We were very lucky that a young doctor from Florida flew into a small town in Canada to perform the reconstrution for her. I am so blessed that she is still alive and well, and that medicine and technology have advanced so that we now have better early detection methods.
Check out a clip of Rosemin’s speech at the event below:
2. What advice would you give to a family member or friend of someone diagnosed with breast cancer?
Be supportive, be a friend and be a good listener. Sometimes while going through something this traumatic, you need someone to laugh with and a shoulder to cry on – all at the same time.
3. A drawing concern for women who have been touched by breast cancer within their family is “Am I at risk too?” Has this question ever come to mind and have you ever gotten a mammography scan to eliminate any doubt?
Knowing that I have breast cancer in my family now, I do annual phyicals with my doctor and mammography scans every other year. My doctor taught me how to properly do a self-exam so I do this VERY regularly. It’s important to know your body.

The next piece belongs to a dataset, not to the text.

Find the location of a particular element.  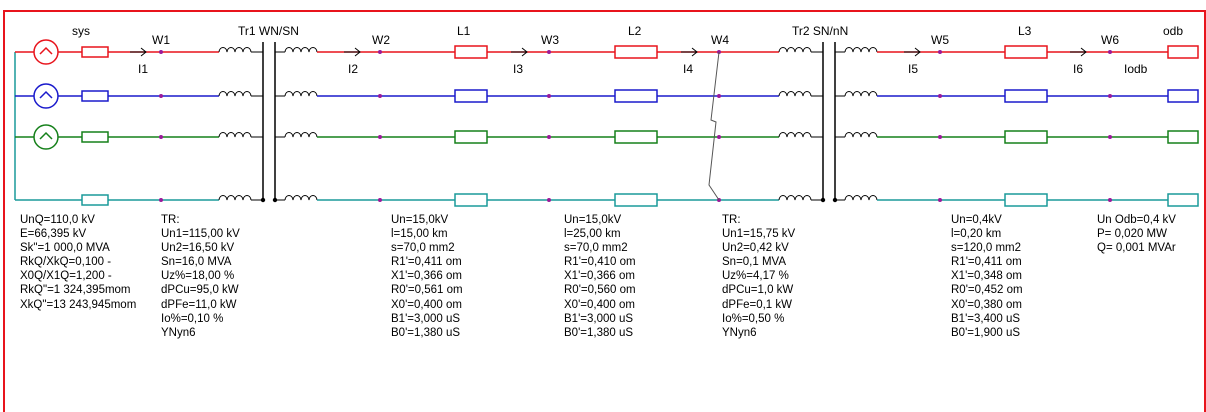

phase-b-line-impedance is located at coordinates (1026, 96).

4. What are your thoughts on the growing rate of breast cancer in the Middle East and what would encourage more women to get checked early-on?

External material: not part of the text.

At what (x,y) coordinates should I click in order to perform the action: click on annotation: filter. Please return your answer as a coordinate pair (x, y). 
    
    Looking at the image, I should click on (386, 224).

Over the past three years, I have seen a growth in education and more emphasis on breast cancer awareness in the region. We need to change the myth that only women who are 40 and above can get breast cancer. This misconception tends to make women who are in their 20s and 30s more passive about getting scanned. Two years ago, a close friend of mine in Dubai was diagnosed at the young age of 31 so it’s really never too early to start getting checked.
5. Breast cancer is often referred to as “that disease” and people in our part of the world shy away from talking about it as it’s still very-much regarded as taboo. Survivors oftentimes suffer in silence for fear of being rejected by society. Do you think that the public’s perception is changing and what, in your opinion, can be done to remove that “taboo” that comes along with breast cancer in the Middle East?
It’s all about education. We as a society need to learn about all types of cancer (prostate cancer, breast cancer etc.) for both our own good and to help educate others. It will take time but campaigns, like Bras for a Cause Middle East, are the first steps toward creating this kind of awareness.
6. It was an honor having you involved in Bras for a Cause Middle East for the past few months as not only a Jury member but as an active supporter of the campaign. What initially drew you to take part in the campaign and do you think it was successful in raising awareness? What were the key highlights of the campaign for you?
It was a real honour to be a part of Bras for a Cause Middle East and I enjoyed the fashion element of the campaign. Women often feel less feminine or attractive after surgery, so the bra design competition was something that I thought was appropriate yet fun at the same time.
7. If you could leave one closing message about breast cancer to all the young women reading this interview, what would it be?
I am begging women, regardless of how old you are, PLEASE get a mammogram scan done. Take your girlfriends, mothers and sisters with you! Also learn to do a self-exam so you can detect any changes in your body.
Lastly, buy one of the cool t-shirts or bras from the “Look Good, Feel Good” Collection as full proceeds will be donated to breast cancer groups across the region making a difference.
Rosemin Manji proves that “pink” truly never goes out of style. Thank you very much for taking the time to do this interview with us and we hope you’re important message of awareness leaves an impact on anyone reading this.